On writes, the service updates Postgres first, then immediately writes the new value to the cache — so the next read never sees stale data.

Context Propagation

After the auth middleware validates a JWT, it doesn’t pass the claims down through every function signature. Instead it stores them in the request context with a typed key:

ctx := context.WithValue(r.Context(), adminClaimsKey, claims)
next.ServeHTTP(w, r.WithContext(ctx))

Any handler downstream can pull the claims out cleanly:

claims, ok := adminClaimsFrom(r)

This keeps function signatures clean and is the idiomatic Go way to pass request-scoped data through a handler chain.

Fire-and-Forget Audit Logging

Every privileged action — creating an admin, resetting a password, changing settings — is recorded in an audit log. But a failed audit write should never crash a legitimate operation. The AuditService makes this explicit:

func (s *AuditService) Log(ctx context.Context, entry *models.AuditLogEntry) {
    if err := s.store.Log(ctx, entry); err != nil {
        slog.Warn("audit log write failed", "action", entry.Action, "error", err)
    }
}

No error is returned to the caller.
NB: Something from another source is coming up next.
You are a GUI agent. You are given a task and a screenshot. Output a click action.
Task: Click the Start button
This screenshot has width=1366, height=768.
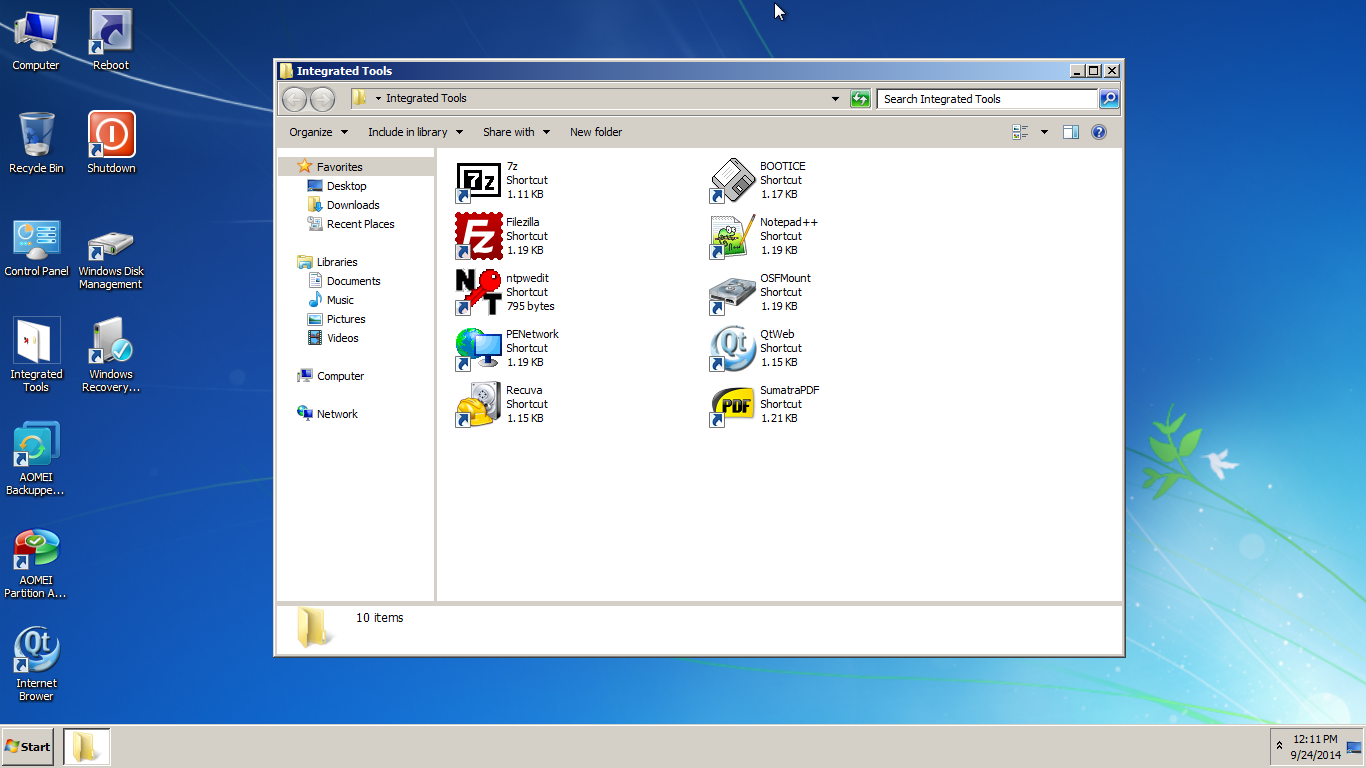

A failed write emits a warning and the request continues. Audit logging is observability infrastructure — degraded observability is better than broken operations.
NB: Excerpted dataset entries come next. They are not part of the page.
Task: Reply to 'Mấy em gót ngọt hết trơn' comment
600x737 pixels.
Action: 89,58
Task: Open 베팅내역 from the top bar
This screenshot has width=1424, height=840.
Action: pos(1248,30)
Short-Lived Access Tokens + Revocable Refresh Tokens

Access tokens are short-lived and validated statelessly — no DB lookup on every request. Refresh tokens are stored in Postgres, which means they can be explicitly revoked on logout.

This is a deliberate tradeoff. Pure JWT is fast but you can’t invalidate a token before it expires. Storing refresh tokens in the DB gives you revocation without paying for a DB lookup on every single request — only on token refresh.

Fail-Fast Configuration

Every required environment variable is validated at startup:

func getEnv(key string) string {
    v := os.Getenv(key)
    if v == "" {
        log.Fatalf("required env var %q is not set", key)
    }
    return v
}

The process refuses to start if something is missing. This is far better than starting up and then crashing mid-request when the first code path that needs the missing config is hit. If there’s a misconfiguration, you find out immediately at boot — not in production at 2am.

Rate Limiter with Memory-Leak Prevention

The rate limiter tracks a *rate.Limiter per client IP in an in-memory map. The obvious problem: if you create a new entry for every IP and never clean up, the map grows forever.

The fix is a background goroutine that evicts stale entries periodically:

func (rl *rateLimiterMiddleware) cleanup() {
    for {
        time.Sleep(5 * time.Minute)
        rl.mu.Lock()
        for ip, entry := range rl.limiters {
            if time.Since(entry.lastSeen) > 5*time.Minute {
                delete(rl.limiters, ip)
            }
        }
        rl.mu.Unlock()
    }
}

The USSD and payment callback endpoints are also exempt from rate limiting entirely — they receive traffic from Hubtel’s servers, not from end users, so IP-based limiting would do more harm than good.

What Changed Between Versions

Looking back, the differences between the two versions map directly to problems that actually happened:

The in-memory cache became Redis — a shared cache that survives restarts and works across processes. The cachetools dictionary worked until the app needed more than one process.

The hardcoded validation rules became configurable settings stored in Postgres — because operators need to change the minimum top-up amount without a code deployment.

The structure became more strictly layered — handlers, services, stores, and clients each in their own package with clear boundaries, because a growing surface area of endpoints and logic made looser separation hard to maintain.

The no-mock development became an interface-based mock/real split — because you can’t build confidently against services you can’t control.

The systemd unit file became Docker and Docker Compose — the Go binary, Postgres, and Redis each run in their own container, with Nginx sitting in front as a reverse proxy. The whole stack spins up with a single command, and the deployment environment matches the development environment exactly.

None of this was over-engineering from the start. The FastAPI version was in production and it worked. Each change was a response to a real constraint — traffic, scope, or the limits of the previous approach.